■ **YOUR TASK**: Filter the records below and copy every line containing the word "computer".

═════ INPUT RECORDS ═════

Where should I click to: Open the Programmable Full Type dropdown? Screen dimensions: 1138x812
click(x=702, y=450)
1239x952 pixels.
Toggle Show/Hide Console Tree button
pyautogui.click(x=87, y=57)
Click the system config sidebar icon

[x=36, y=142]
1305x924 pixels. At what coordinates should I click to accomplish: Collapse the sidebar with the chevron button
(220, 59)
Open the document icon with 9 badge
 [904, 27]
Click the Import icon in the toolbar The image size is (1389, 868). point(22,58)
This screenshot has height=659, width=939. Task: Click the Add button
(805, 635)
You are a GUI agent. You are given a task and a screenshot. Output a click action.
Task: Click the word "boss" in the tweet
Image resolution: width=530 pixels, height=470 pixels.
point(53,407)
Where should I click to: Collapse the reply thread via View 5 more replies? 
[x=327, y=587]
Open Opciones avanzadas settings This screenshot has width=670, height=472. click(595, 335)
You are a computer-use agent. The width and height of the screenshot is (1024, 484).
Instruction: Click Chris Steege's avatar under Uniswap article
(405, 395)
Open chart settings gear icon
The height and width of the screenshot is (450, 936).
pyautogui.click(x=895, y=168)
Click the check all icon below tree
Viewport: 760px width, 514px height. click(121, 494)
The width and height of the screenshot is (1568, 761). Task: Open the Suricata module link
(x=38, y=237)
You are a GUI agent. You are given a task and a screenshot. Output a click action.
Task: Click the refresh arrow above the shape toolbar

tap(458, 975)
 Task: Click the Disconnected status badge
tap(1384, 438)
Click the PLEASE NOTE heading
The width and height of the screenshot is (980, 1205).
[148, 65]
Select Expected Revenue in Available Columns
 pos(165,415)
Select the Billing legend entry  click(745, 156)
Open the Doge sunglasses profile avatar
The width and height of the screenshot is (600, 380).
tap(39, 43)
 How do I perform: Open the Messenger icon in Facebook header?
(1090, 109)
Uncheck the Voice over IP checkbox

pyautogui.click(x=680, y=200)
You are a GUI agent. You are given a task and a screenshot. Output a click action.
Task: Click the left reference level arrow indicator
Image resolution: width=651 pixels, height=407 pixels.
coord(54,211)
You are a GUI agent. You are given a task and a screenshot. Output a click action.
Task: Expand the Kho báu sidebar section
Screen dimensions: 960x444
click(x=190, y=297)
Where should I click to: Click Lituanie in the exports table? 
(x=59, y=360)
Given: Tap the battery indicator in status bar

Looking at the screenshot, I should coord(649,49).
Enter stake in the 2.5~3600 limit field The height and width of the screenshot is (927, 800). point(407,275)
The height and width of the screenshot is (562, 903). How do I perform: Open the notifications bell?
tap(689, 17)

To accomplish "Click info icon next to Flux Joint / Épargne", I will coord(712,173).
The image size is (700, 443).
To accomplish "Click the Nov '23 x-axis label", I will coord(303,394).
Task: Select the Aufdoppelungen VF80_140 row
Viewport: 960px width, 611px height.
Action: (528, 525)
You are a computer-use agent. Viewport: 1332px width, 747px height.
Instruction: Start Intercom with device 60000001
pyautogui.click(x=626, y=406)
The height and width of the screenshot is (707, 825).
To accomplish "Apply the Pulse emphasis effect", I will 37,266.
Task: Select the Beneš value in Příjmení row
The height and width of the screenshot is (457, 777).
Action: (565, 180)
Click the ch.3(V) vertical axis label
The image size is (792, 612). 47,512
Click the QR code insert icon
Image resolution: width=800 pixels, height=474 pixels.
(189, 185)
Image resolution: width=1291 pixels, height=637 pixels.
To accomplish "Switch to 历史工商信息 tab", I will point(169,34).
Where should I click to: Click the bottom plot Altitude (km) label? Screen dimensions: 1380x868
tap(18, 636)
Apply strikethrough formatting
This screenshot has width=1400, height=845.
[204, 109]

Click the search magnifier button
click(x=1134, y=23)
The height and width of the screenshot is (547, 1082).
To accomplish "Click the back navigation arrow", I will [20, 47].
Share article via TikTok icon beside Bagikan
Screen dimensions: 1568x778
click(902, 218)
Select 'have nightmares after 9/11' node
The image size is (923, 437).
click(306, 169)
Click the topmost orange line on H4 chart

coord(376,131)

═════

■ **RESULT OF THE TASK**:
You are a computer-use agent. The width and height of the screenshot is (1024, 484).
You are a computer-use agent. Viewport: 1332px width, 747px height.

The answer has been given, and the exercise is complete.